Al cumplirse 100 años de la publicación de La Vorágine, de José Eustasio Rivera, en 1924, repetir su lectura suscita la misma admiración y asombro de la primera vez. Resulta saludable regresar a obras cuya impecable redacción, atrayente temática, interés histórico y descripción paisajística, ambientada en los espacios agresivos de la selva, colman las expectativas del más exigente lector.
Arturo Cova, protagonista principal de la obra, sedujo a su novia, Alicia, lo que en esa época (principios del siglo XX), marcada por fanatismos conservadores, influencias clericales y costumbres sociales puritanas, ameritaba imponer el matrimonio forzoso, cuyas exigencias atornillaban a los contrayentes “hasta que la muerte los separe”, a lo que Arturo era refractario. Su espíritu donjuanesco y aventurero no admitía condicionamientos y, en cambio, insinuaba audacias como huir, que fue lo que le propuso a Alicia. Y ella aceptó, porque, como decían las señoras de esos tiempos, “una mujer enamorada es muy bruta”.
La odisea comenzó envuelta en las brumas de un amanecer sabanero, desde Bogotá hacia los Llanos Orientales, objetivo de los sueños de Arturo, intrépido y valeroso; y el embotamiento de Alicia, que no veía más allá de las manos del hombre que amaba, a quien había entregado su pureza, el mayor tesoro de una joven, antes de que la virginidad se devaluara. Así eludía la pareja los rigores de la Epístola de San Pablo, por la que tenían que pasar los novios antes de ir a la cama, que tuvo trascendencia entre los contrayentes católicos, cuando la bendición del cura era más importante que los acuerdos notariales, de moda en la actualidad.

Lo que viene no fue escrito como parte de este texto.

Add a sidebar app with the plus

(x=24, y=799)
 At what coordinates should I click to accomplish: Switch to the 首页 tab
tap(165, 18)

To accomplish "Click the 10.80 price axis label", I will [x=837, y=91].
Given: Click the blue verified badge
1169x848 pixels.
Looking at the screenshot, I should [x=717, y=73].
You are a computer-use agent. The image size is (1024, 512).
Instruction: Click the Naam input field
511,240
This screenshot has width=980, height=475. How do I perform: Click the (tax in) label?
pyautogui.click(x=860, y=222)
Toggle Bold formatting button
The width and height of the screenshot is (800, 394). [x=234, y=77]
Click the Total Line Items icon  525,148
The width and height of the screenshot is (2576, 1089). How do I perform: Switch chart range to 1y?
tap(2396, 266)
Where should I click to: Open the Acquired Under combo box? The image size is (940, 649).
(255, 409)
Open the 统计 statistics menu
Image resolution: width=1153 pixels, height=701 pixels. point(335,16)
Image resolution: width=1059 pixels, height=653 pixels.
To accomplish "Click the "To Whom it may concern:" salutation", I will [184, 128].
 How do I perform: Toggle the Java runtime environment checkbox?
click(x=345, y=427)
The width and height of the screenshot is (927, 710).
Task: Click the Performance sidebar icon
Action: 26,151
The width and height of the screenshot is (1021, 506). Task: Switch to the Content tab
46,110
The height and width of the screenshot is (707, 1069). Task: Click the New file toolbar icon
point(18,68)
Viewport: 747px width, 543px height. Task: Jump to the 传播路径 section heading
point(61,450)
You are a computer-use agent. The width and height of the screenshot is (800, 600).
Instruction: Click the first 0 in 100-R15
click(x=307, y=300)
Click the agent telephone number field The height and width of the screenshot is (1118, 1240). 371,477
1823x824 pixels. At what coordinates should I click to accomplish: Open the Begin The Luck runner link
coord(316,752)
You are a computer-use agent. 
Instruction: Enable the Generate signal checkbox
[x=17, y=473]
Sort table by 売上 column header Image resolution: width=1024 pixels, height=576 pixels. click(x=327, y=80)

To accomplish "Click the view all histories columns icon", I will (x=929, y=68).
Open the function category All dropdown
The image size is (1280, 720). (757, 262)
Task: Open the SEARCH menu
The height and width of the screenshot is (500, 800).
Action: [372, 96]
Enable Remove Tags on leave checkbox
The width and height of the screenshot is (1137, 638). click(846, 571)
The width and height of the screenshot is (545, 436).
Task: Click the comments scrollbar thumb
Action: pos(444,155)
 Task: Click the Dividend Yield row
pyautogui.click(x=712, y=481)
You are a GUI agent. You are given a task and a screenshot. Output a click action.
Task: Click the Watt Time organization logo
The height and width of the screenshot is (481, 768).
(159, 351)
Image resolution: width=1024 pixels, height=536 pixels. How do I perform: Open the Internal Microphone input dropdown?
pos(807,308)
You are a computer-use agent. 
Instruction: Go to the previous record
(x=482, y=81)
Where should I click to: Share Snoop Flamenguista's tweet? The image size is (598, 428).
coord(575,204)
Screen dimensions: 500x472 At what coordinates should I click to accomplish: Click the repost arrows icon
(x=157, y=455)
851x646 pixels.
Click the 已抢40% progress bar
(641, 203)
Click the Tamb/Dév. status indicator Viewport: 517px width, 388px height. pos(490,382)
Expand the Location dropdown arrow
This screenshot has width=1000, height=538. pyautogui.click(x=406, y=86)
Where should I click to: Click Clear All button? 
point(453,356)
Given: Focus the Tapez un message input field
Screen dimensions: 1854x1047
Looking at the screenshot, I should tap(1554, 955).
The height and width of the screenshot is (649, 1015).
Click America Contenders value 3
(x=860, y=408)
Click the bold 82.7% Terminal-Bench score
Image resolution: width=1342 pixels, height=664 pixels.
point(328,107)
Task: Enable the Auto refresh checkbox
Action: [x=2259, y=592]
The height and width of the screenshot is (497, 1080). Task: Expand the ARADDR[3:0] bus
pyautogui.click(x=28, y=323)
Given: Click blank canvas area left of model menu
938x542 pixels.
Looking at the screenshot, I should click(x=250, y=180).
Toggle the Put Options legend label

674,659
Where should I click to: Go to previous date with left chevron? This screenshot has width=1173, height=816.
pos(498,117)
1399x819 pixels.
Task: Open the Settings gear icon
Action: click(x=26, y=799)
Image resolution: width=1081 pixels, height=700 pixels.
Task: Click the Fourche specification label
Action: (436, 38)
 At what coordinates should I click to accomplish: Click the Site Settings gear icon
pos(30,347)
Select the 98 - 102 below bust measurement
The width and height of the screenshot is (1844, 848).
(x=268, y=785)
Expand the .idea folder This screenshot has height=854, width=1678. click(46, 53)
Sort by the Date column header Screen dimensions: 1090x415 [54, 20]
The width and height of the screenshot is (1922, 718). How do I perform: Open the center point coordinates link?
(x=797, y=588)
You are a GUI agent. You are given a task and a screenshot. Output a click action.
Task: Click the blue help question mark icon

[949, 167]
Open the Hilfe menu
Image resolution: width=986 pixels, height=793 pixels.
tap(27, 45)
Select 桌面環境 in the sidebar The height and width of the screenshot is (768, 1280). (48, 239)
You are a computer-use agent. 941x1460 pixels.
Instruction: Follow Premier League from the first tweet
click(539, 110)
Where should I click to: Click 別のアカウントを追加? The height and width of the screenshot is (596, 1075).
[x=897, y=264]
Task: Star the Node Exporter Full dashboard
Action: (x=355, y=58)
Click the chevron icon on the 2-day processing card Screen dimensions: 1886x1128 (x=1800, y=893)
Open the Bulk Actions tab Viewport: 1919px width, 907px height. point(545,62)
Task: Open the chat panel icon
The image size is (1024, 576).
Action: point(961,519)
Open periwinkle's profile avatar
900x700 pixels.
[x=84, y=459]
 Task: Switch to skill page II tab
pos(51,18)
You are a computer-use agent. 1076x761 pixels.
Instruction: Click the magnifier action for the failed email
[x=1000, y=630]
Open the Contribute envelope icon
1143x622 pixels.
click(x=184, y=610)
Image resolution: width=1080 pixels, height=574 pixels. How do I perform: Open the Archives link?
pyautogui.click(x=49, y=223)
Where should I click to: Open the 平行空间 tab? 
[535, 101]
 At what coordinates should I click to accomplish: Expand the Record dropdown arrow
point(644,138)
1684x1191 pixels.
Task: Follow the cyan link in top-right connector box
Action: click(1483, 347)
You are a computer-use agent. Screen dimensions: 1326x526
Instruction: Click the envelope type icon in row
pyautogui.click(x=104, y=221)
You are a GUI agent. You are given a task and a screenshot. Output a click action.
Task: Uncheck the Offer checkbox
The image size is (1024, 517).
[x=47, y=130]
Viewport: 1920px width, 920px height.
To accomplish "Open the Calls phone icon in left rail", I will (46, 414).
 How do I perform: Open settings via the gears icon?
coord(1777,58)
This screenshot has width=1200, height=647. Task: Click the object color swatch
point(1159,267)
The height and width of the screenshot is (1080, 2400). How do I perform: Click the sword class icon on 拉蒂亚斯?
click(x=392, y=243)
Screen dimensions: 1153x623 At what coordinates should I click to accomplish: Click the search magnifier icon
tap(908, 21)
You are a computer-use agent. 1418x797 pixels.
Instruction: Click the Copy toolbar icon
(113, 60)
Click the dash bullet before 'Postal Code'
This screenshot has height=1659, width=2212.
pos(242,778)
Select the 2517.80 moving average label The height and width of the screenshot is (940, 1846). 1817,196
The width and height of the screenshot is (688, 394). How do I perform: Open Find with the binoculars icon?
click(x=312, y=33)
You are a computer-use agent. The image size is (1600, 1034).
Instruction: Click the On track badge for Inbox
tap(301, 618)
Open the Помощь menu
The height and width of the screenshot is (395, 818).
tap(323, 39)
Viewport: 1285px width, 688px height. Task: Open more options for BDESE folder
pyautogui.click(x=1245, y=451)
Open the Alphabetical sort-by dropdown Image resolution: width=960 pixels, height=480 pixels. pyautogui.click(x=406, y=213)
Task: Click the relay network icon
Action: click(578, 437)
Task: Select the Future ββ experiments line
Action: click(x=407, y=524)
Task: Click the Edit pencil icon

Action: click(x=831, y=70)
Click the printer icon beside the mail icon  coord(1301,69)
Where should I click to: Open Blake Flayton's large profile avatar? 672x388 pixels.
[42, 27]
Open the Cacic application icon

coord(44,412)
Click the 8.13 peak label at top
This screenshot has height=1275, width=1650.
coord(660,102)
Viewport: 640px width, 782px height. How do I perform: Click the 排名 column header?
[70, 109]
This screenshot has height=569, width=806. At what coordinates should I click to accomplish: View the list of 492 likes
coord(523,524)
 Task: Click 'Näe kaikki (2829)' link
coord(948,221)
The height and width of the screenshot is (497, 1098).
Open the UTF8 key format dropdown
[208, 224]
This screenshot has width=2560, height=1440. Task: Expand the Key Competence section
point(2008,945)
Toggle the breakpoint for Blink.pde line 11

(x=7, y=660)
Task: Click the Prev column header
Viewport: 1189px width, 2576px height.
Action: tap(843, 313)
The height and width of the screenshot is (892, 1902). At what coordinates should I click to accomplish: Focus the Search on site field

Mientras cruzaban las inmensas llanuras, de Villavicencio hacia el oriente colombiano, cabalgando solos Arturo y Alicia, o con compañías ocasionales, se detuvieron algunas veces en haciendas de conocidos, para descansar y ayudar Arturo en faenas de ganadería, lo que le proveía algunos ingresos. Después se encontraron con la selva imponente y agresiva, por la que se adentraron cautelosos hasta encontrar caseríos hospitalarios, habitados por personas en principio desconfiadas y después amables y generosas, donde pudieron permanecer mientras Arturo buscaba posibilidades para trabajar. Alicia comenzó a sentir maluqueras, síntoma de que un bebé venía en camino.
Desde ahí se enlazan en la trama de la novela sucesivos hechos que le dan un mágico encanto de sorpresas, conocimiento de los misterios de la selva profunda, aventura y peligros de variadas formas, hasta terminar en el imperio de la Casa Arana, de explotación del caucho por medio de la más infame esclavitud de los trabajadores, situación que la novela de Rivera reveló ante el mundo.
Arturo Cova, desde que salieron él y Alicia de Bogotá, registró todos los sucesos en manuscritos que dejó en manos del cónsul colombiano de una población fronteriza con Brasil, quien los envió al ministro de Relaciones y éste se los entregó a José Eustasio Rivera, para que terminaran en la genial novela. El mensaje del cónsul, refiriéndose a Arturo y Alicia, es lapidario: “Ni rastro de ellos. Los devoró la selva”.